1). Gas temperature was measured using doppler broadening of the spectral line and plasma density was measured by stark broadening of the same spectral line.
2). We used a 80 kW DC power supply having 200 V of open circuit voltage and current capacity of 400 Amps.
3). Its a steady state helium plasma where plasma was confined by magnetic field of 0.4 Tesla. Plasma was uniform near the source exit but expand out towards the end of the chamber.
4). Yes we increase the current in the same experiment form 200 Amps to 300 Amps with increment of 50 Amps.
Where are you measuring the plasma parameters? At the exit or in the discharge?
I think there are different possibility of your results. A probable answer is that you are increasing the current, but the electric field given to the discharge is reduced. Increasing the current you are increasing the ionization degree, therefore less energy is transferred to the gas temperature. If you are supplying the same power to your discharge, increasing the current can correspond to a decrease of the power lost by Joule effect.
You can give a look the the following papers
Article Boltzmann and Master Equations for Magnetohydrodynamics in W...
Article A parametric study of electron energy distribution functions...
I think, the reason is simply current continuity: j=q*ne*ve
if this holds (on average - as it might not be entirely satisfied due to the high number of collisions in a high pressure plasma), ne will go up linearly with the discharge current, which it does according to your data. On the other hand, ve or Te as a result will go down and, thus, the gas temperature will be decreased as well - not as strong as the electron temperature because an electron has low mass - hence it can only transfer a small amount of it's thermal energy to a neutral or an ion in each collision.
First of all thanks for your answer. I again have a confusion i.e, how does gas temperature different from plasma electron temperature. Is it right to call gas temperature as temperature of the plasma?

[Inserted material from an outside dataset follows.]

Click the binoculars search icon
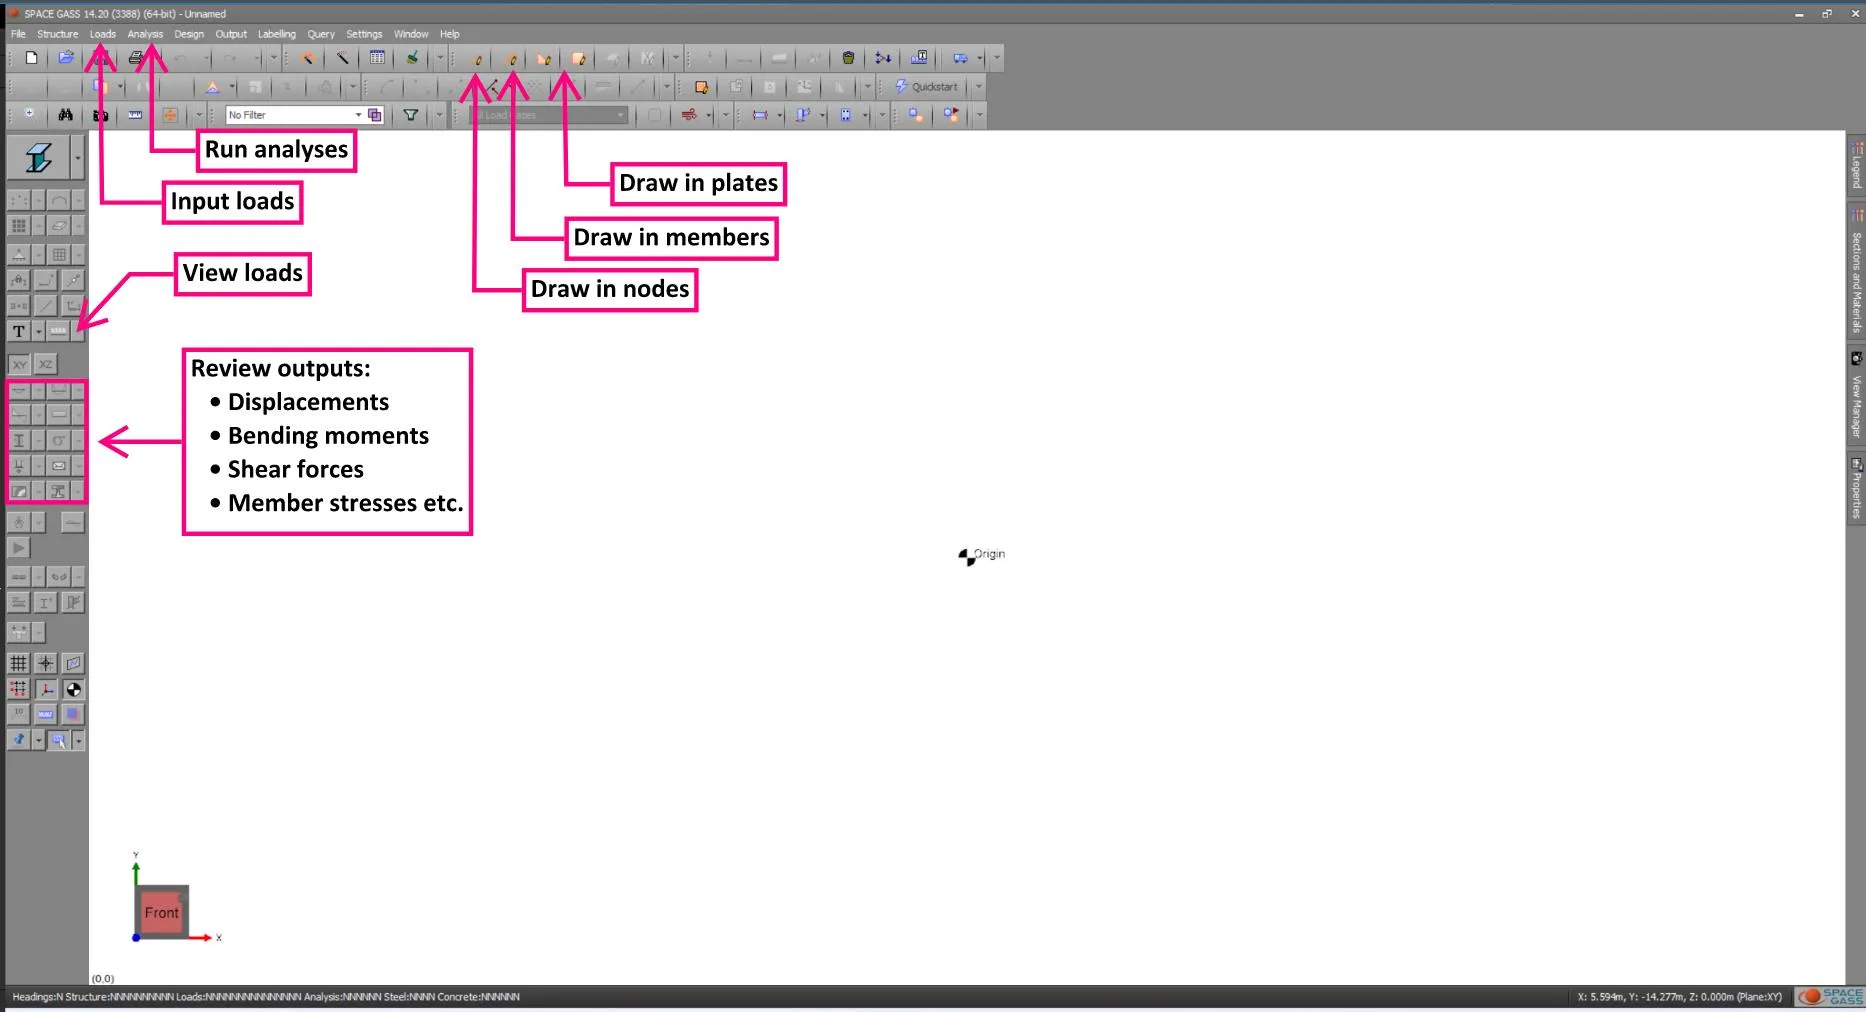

Usually the electron temperature is not equal to the gas temperature because mostly they have different energy distribution functions. However, you wrote about a thermal plasma - thermal plasma indicates that the gas and ion temperature are roughly the same as the electron temperature. This is the case, for example, in fusion devices where the temperature of the gas particles is very high.
That been said, most atmospheric pressure plasmas are non-thermal, which mean Te >> Tgas - if this would not be the case the gas would have to have ~2.5 eV as well, which would correspond to nearly 30,000 Kelvin. But you can have very hot flames, which might be nearly thermal - as you did not mention, which plasma you have, I was not sure but I assumed that it was an arc plasma or something similar.
what is the density You write 'Gas temperature was seen to get reduced'
So density is : n=P/(k*T). If T (the gas temperature) to get reduced then n increase for P fixed .
what is 'Gas temperature was seen to get reduced with increasing plasma current '
T~W=U*I If 'Gas temperature was seen to get reduced with increasing plasma current ' but to reduced U ( the floating potential ). Make a measurement the floating potential.